Each insight reshaped a different part of how the company supported learners. Coaches got vocabulary for disengagement patterns they could feel but couldn't name. Comms timing moved from immediate post-pause contact to the weeks after, when learners were actually trying to come back. The pre-existing pause survey was rewritten to feed a real-time retention dashboard. Industry-specific shock calendars (retail's back-to-school, healthcare's shift demands) became standing input to campaign timing.
The spiral framework was adopted across product, coaching, marketing, and strategy as a shared vocabulary for retention.
A mixed-methods diagnostic of a critical funnel step that had been declining year-over-year since 2020. The finding reshaped how Guild engaged learners in a part of the journey nobody had been watching.
Guild's funnel had a step between application approval and program start that had been declining year-over-year since 2020. It wasn't a dramatic drop. It was a slow erosion easy to miss in any single quarter. The trend was visible only when I pulled together a longer view of the data during ongoing review.

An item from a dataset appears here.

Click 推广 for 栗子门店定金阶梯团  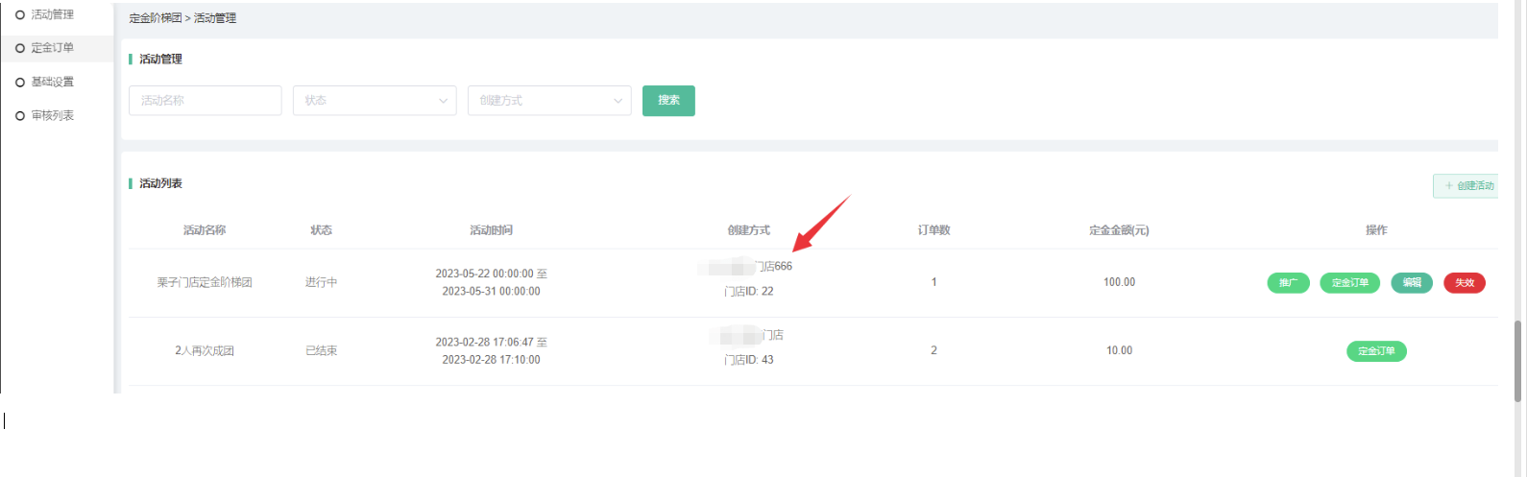1288,283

The puzzle was simple to state and hard to answer. These were people who had cleared eligibility, completed an application, gotten approved. And then a meaningful share never actually started. Existing assumptions ranged from "life got in the way" to "the product was confusing." Neither was specific enough to fix.

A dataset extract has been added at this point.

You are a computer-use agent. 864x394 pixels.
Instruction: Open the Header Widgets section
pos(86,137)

I designed a two-track study. A new ongoing touchpoint survey reached members at the moment they hit that funnel step — hundreds per month — capturing self-reported readiness, intent, and barriers in close-to-real-time. Eight to ten in-depth interviews with members who had paused at exactly that point gave us the texture the survey couldn't.
The hardest design choice was the touchpoint survey itself. Surveys at moments of decay are notoriously underpowered — the people most likely to disengage are also the least likely to respond. I wrote it to be answerable in under a minute, with one open-text field that turned out to be where most of the signal lived. I had the survey running before the qualitative interviews were scheduled, so the qualitative recruiting could be informed by what the survey was already showing.
The headline insight was simple and not what anyone expected. Motivation eroded in the gap. Approval wasn't a permanent state. "Yes" was a perishable signal, and without something to keep the commitment alive between approval and start, it quietly decayed.
It wasn't primarily life events. It wasn't primarily product friction. The interviews showed people who had been excited at approval describing themselves weeks later in language that revealed slipping commitment. Inertia, not friction, was the failure mode.
The recommendations I made were structural, not tactical. We didn't try to remove the gap — for many members it was unavoidable, driven by enrollment cycles and program calendars. We built engagement into it.
Several teams owned the implementation. Research had diagnosed the problem and named the mechanism, but coaching, comms, and product each held different pieces of the response.
The funnel step rate improved measurably after the changes shipped. The exact numbers are confidential, but the direction was clear and the change held over time. More importantly, the framing — that motivation is perishable in the gaps between commitment and action — became a shared mental model across the teams that owned the journey. Subsequent work on other funnel steps adopted the same lens.